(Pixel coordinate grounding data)
╔══

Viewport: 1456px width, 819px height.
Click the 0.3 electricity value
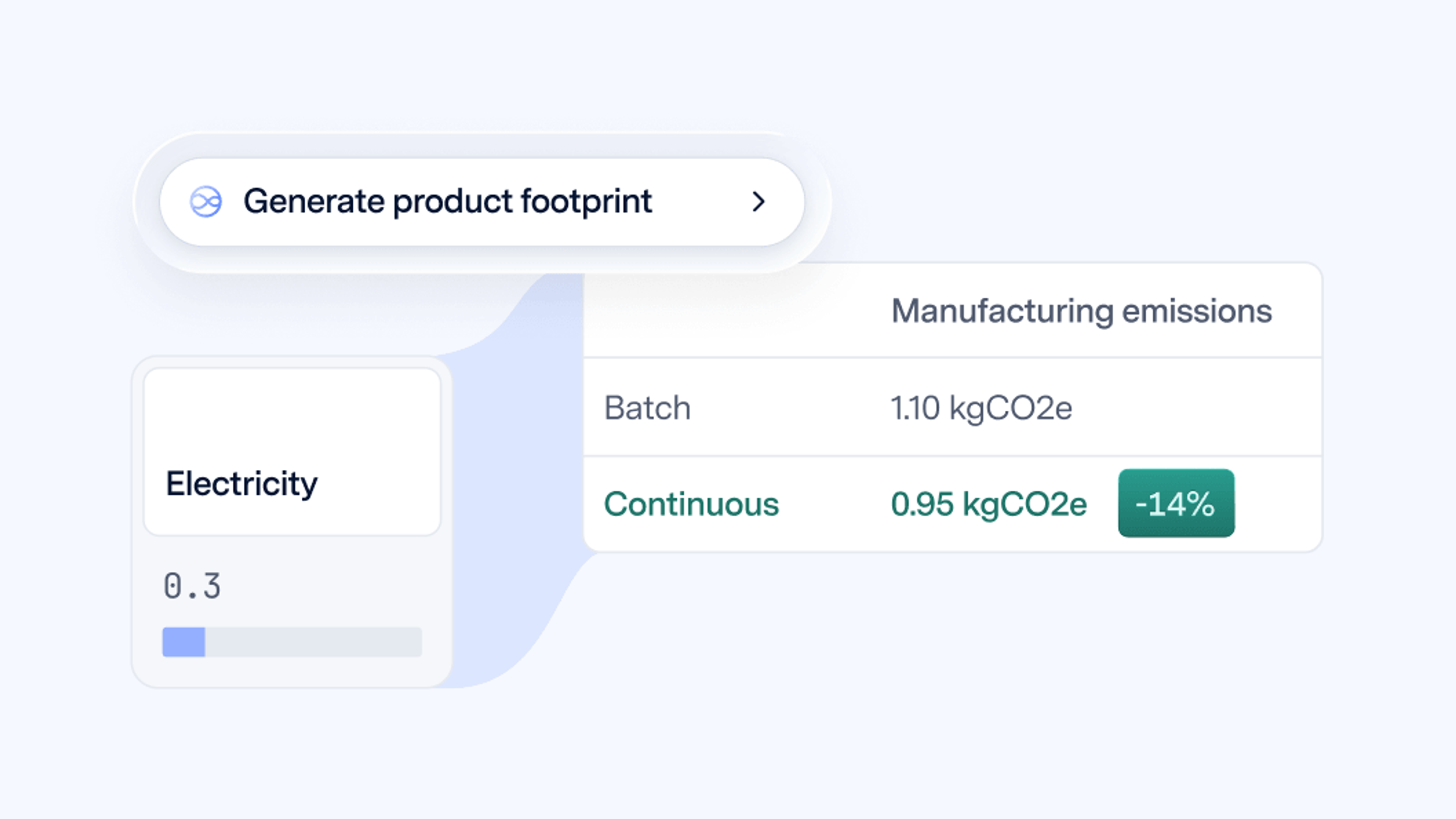(192, 585)
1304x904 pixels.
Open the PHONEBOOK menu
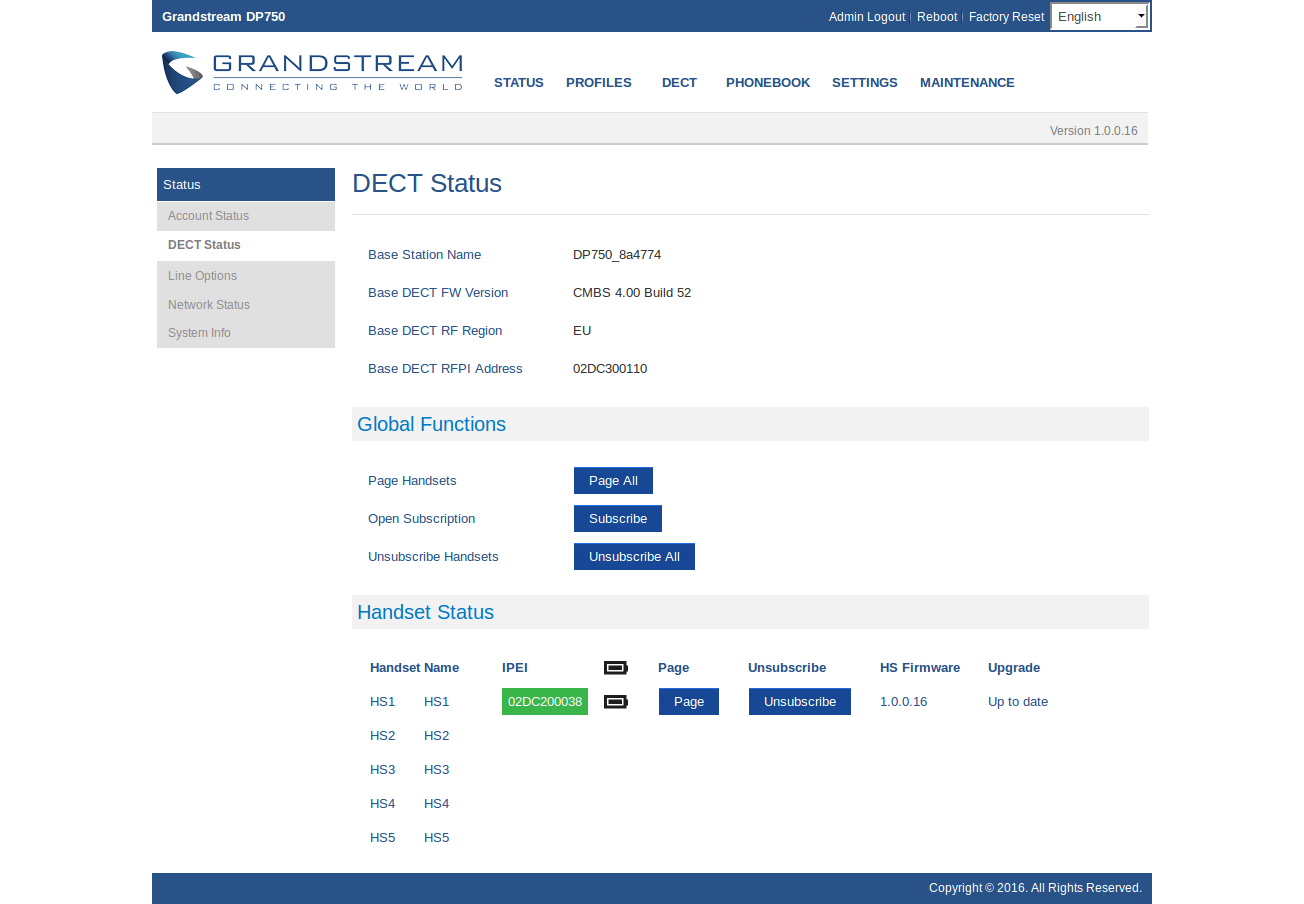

╚══

» **Your task**
Repeat all of the entries word for word, but omit the pictures.

» **Response box**
Viewport: 1456px width, 819px height.
Click the 0.3 electricity value
(192, 585)
1304x904 pixels.
Open the PHONEBOOK menu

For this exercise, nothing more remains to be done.